-------- EXTRACTED MATERIAL
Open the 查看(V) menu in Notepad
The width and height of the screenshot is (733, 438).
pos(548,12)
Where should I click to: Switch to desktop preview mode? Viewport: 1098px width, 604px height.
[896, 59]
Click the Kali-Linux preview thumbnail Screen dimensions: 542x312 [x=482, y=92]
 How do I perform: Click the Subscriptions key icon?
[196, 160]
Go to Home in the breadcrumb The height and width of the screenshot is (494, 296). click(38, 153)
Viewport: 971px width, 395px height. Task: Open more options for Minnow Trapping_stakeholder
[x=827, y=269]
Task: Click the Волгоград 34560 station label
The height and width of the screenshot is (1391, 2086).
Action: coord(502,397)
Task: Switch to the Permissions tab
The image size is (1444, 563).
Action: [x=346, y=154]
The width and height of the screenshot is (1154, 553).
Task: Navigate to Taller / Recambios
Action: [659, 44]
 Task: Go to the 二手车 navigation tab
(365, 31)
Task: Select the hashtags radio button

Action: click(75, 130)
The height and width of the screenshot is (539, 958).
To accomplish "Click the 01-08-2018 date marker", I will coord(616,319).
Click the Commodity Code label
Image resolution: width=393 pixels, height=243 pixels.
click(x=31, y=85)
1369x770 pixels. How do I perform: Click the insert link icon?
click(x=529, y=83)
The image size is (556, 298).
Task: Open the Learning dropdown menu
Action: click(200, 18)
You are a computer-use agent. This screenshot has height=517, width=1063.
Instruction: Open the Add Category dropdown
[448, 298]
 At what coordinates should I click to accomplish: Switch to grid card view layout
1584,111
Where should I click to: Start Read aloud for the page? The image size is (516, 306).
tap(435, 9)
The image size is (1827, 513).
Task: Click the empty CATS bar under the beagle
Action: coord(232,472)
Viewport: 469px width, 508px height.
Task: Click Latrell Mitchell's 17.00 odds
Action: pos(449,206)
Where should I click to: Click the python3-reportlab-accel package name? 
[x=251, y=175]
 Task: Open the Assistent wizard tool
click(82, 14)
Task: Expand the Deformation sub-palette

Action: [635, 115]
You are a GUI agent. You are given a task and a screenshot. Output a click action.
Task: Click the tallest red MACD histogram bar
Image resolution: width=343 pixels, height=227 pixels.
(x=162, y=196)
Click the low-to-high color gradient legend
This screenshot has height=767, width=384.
----------------
**YOUR OBJECTIVE**
Can you repeat every one of the lines above exactly?

**SOLUTION FOR THIS TASK**
Open the 查看(V) menu in Notepad
The width and height of the screenshot is (733, 438).
pos(548,12)
Where should I click to: Switch to desktop preview mode? Viewport: 1098px width, 604px height.
[896, 59]
Click the Kali-Linux preview thumbnail Screen dimensions: 542x312 [x=482, y=92]
 How do I perform: Click the Subscriptions key icon?
[196, 160]
Go to Home in the breadcrumb The height and width of the screenshot is (494, 296). click(38, 153)
Viewport: 971px width, 395px height. Task: Open more options for Minnow Trapping_stakeholder
[x=827, y=269]
Task: Click the Волгоград 34560 station label
The height and width of the screenshot is (1391, 2086).
Action: coord(502,397)
Task: Switch to the Permissions tab
The image size is (1444, 563).
Action: [x=346, y=154]
The width and height of the screenshot is (1154, 553).
Task: Navigate to Taller / Recambios
Action: [659, 44]
 Task: Go to the 二手车 navigation tab
(365, 31)
Task: Select the hashtags radio button

Action: click(75, 130)
The height and width of the screenshot is (539, 958).
To accomplish "Click the 01-08-2018 date marker", I will coord(616,319).
Click the Commodity Code label
Image resolution: width=393 pixels, height=243 pixels.
click(x=31, y=85)
1369x770 pixels. How do I perform: Click the insert link icon?
click(x=529, y=83)
The image size is (556, 298).
Task: Open the Learning dropdown menu
Action: click(200, 18)
You are a computer-use agent. This screenshot has height=517, width=1063.
Instruction: Open the Add Category dropdown
[448, 298]
 At what coordinates should I click to accomplish: Switch to grid card view layout
1584,111
Where should I click to: Start Read aloud for the page? The image size is (516, 306).
tap(435, 9)
The image size is (1827, 513).
Task: Click the empty CATS bar under the beagle
Action: coord(232,472)
Viewport: 469px width, 508px height.
Task: Click Latrell Mitchell's 17.00 odds
Action: pos(449,206)
Where should I click to: Click the python3-reportlab-accel package name? 
[x=251, y=175]
 Task: Open the Assistent wizard tool
click(82, 14)
Task: Expand the Deformation sub-palette

Action: [635, 115]
You are a GUI agent. You are given a task and a screenshot. Output a click action.
Task: Click the tallest red MACD histogram bar
Image resolution: width=343 pixels, height=227 pixels.
(x=162, y=196)
Click the low-to-high color gradient legend
This screenshot has height=767, width=384.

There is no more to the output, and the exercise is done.